▸ **Try it**
Only one number is wanted here: how many lines of the data hold "Task".

▸ **Data extracts**
===

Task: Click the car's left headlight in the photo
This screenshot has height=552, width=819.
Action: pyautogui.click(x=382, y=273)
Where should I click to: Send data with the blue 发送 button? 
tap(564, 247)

===

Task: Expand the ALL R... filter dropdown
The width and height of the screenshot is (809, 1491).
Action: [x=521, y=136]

===

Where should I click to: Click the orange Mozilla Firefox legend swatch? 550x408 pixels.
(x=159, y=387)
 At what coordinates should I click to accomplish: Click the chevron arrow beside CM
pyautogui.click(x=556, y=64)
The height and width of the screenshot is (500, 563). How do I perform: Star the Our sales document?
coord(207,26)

===

▸ **Exercise output**
2